Best country to buy durian

In Malaysia, durian varieties registered with the Department of Agriculture since 1993. Each durian type has its own registrar number. You can buy some of the best Malaysian Durian in Singapore as well.

Every durian that I tried in Thailand left me disappointed. They all smelled like durian but didn’t taste nice. I’m sure not all Thai durian is bad, but I just couldn’t find any good ones while living there for 6 months. And I did try my best. Despite common durian not being the best, Thailand does produce some of the most expensive durians. Nonthaburi Drian has been auctioned for as much as $48,000.

Durian in Vietnam was a bit hit and miss. I came across exceptional durian similar in taste to Musan King (see below for the best types of durian). It was still difficult to find good durian. Ironically, some of the best frozen durian I’ve found come from Vietnam.

If the King of Fruit isn’t for you, then try the Queen of fruits – Mangosteen

What are the best types of durian?

________________________

■ **Complete the following**
**A)** Duplicate the part of the durian excerpt from "Every durian that" to "come from Vietnam.".
**B)** Which countries are named in the durian excerpt?
**C)** Condense the durian excerpt's paragraph that begins "Every durian that I tried in Thailand" into a bulleted list of its main facts.

■ **Given data**

________________________

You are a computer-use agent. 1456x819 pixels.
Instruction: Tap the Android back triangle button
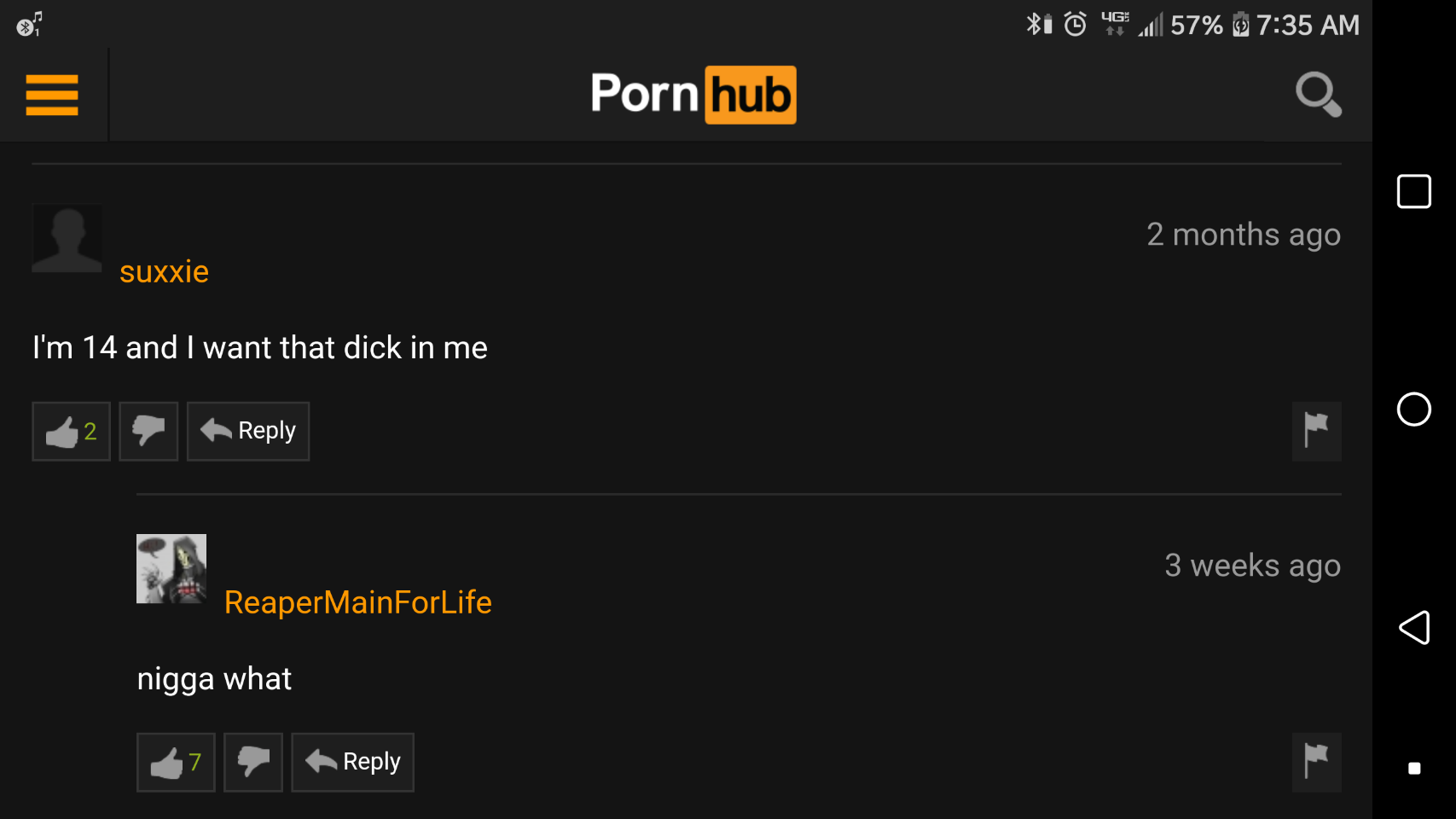coord(1413,628)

________________________

■ **Answers to the problems**
**A)**
Every durian that I tried in Thailand left me disappointed. They all smelled like durian but didn’t taste nice. I’m sure not all Thai durian is bad, but I just couldn’t find any good ones while living there for 6 months. And I did try my best. Despite common durian not being the best, Thailand does produce some of the most expensive durians. Nonthaburi Drian has been auctioned for as much as $48,000.

Durian in Vietnam was a bit hit and miss. I came across exceptional durian similar in taste to Musan King (see below for the best types of durian). It was still difficult to find good durian. Ironically, some of the best frozen durian I’ve found come from Vietnam.

**B)** Malaysia, Singapore, Thailand, Vietnam

**C)**
- Every durian the writer tried in Thailand was disappointing: it smelled like durian but didn't taste nice.
- In 6 months of living there and trying hard, the writer found no good ones, though not all Thai durian is necessarily bad.
- Thailand still produces some of the most expensive durians.
- Nonthaburi Durian has sold at auction for as much as $48,000.